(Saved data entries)
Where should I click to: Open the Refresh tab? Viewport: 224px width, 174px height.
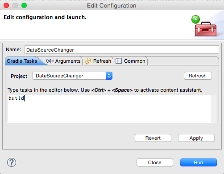click(x=98, y=61)
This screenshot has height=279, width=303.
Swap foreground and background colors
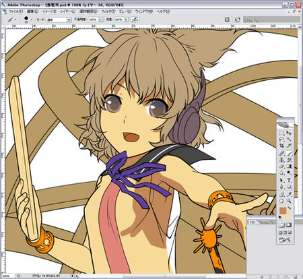[290, 208]
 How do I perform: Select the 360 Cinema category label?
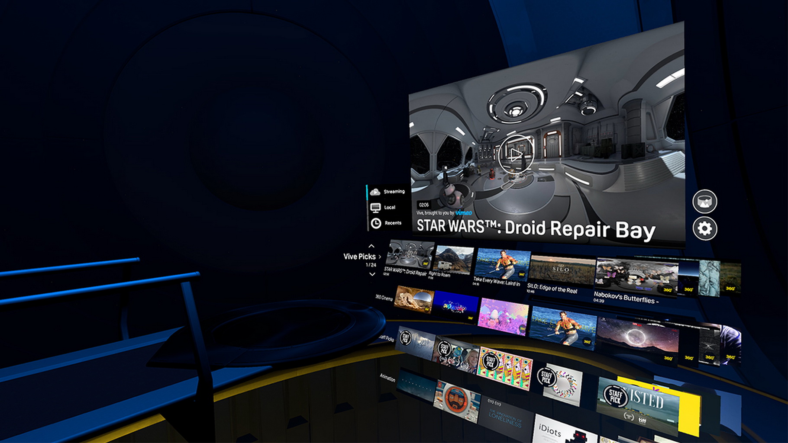coord(384,298)
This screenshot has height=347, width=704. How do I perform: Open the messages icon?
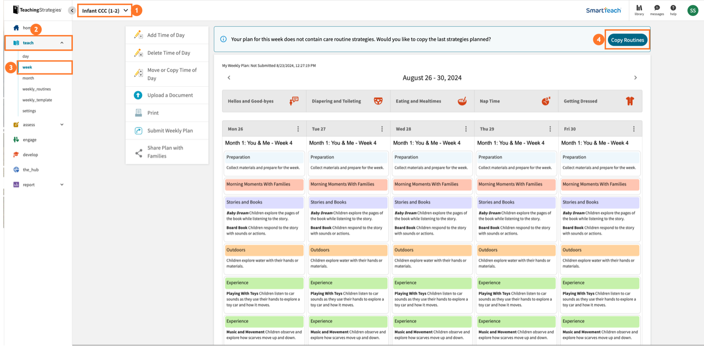(656, 10)
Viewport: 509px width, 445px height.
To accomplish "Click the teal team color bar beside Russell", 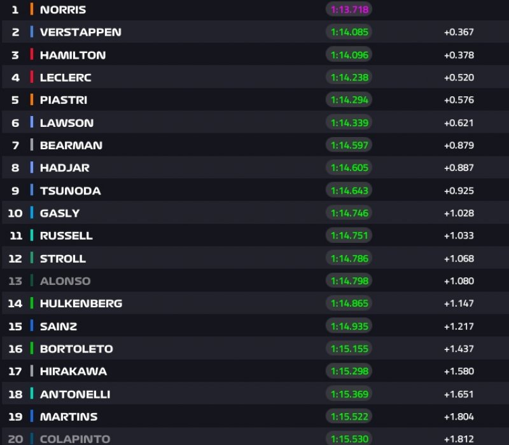I will tap(31, 235).
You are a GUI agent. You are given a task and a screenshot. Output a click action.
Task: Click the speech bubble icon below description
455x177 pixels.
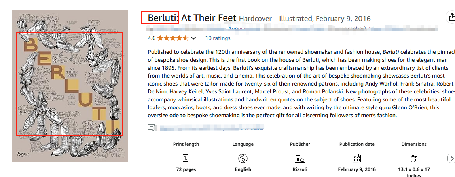coord(151,128)
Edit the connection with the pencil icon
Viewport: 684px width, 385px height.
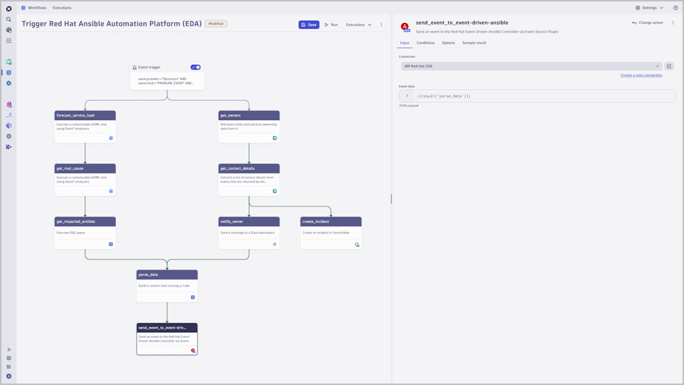click(x=669, y=65)
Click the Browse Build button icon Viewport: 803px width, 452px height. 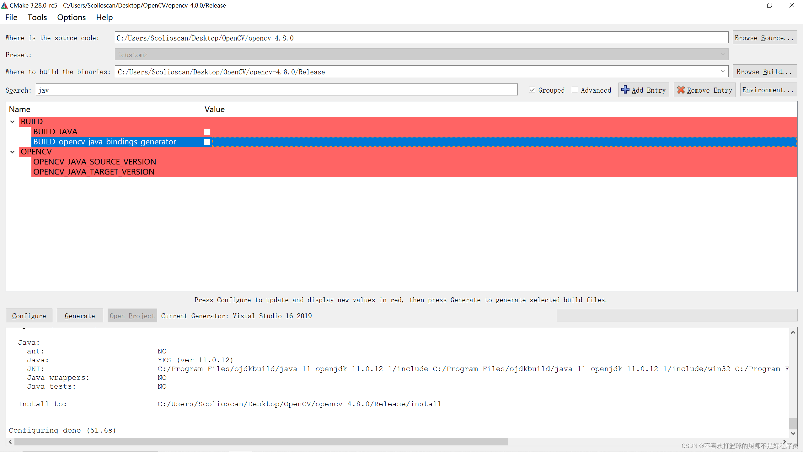(763, 72)
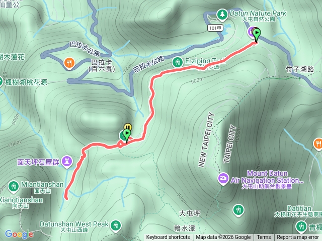This screenshot has width=322, height=241.
Task: Click Report a map error
Action: (298, 237)
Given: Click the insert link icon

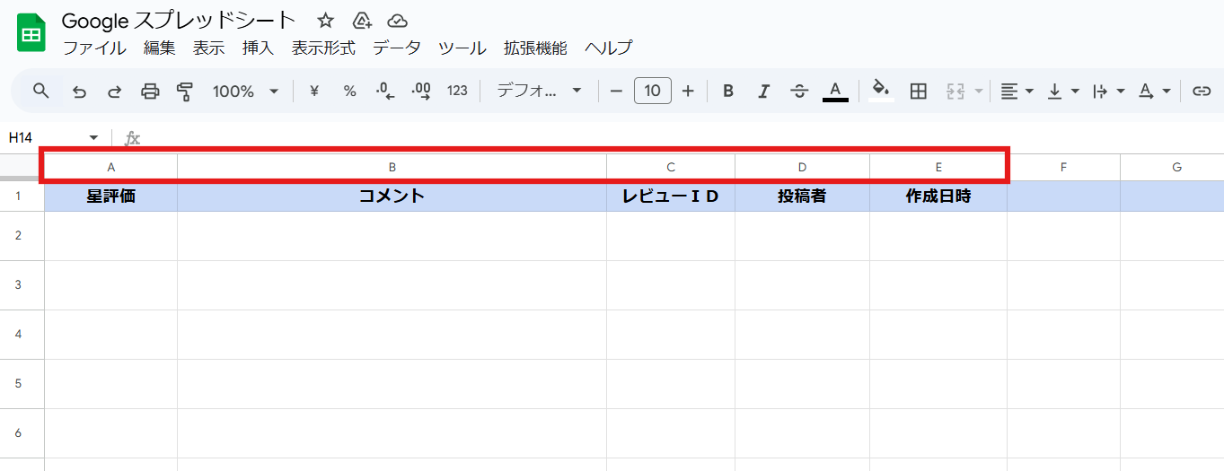Looking at the screenshot, I should tap(1201, 91).
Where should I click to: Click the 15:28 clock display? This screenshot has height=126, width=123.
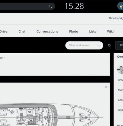pos(74,6)

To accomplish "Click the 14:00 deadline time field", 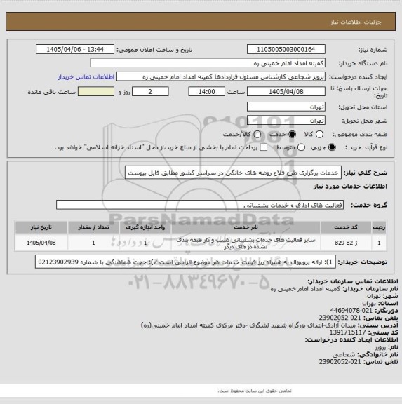I will coord(207,92).
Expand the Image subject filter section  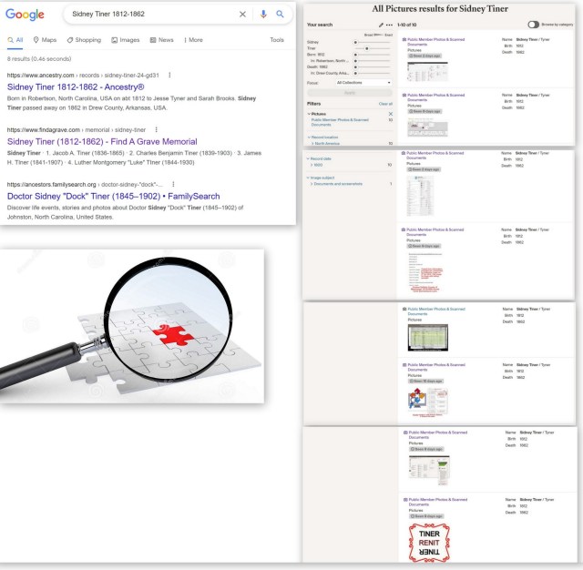pos(309,178)
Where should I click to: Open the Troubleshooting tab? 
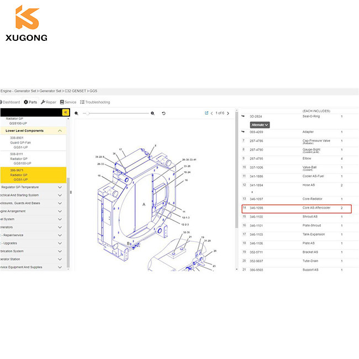tap(95, 102)
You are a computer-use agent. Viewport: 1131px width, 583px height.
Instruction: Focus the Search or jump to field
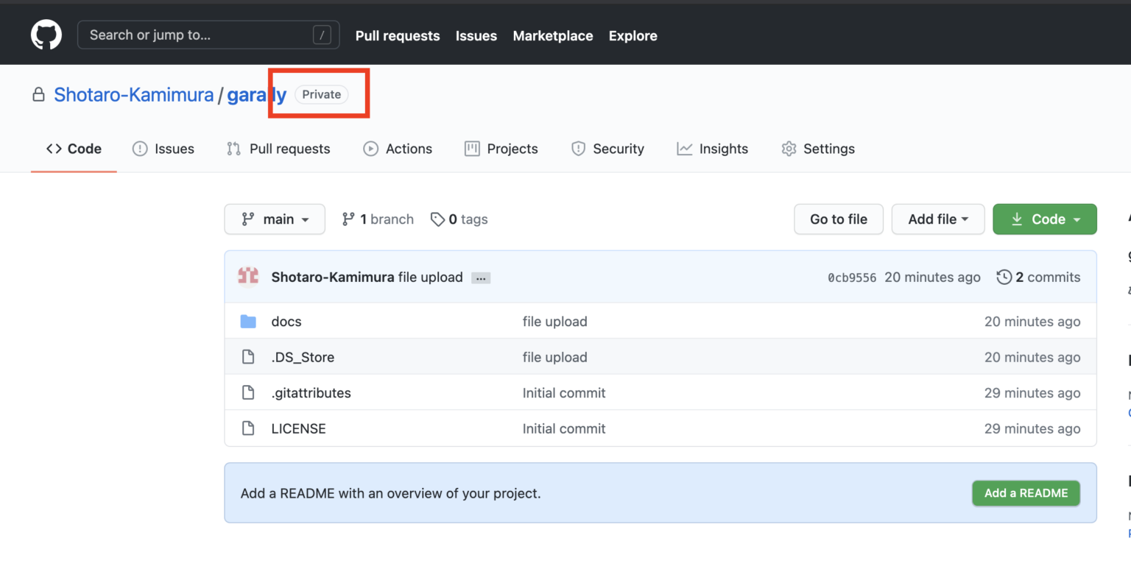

**Work item**:
Filter the entries by the string "agent" and copy each matching line.

**Exercise response**:
You are a GUI agent. You are given a task and a screenshot. Output a click action.
You are a computer-use agent. Viewport: 1131px width, 583px height.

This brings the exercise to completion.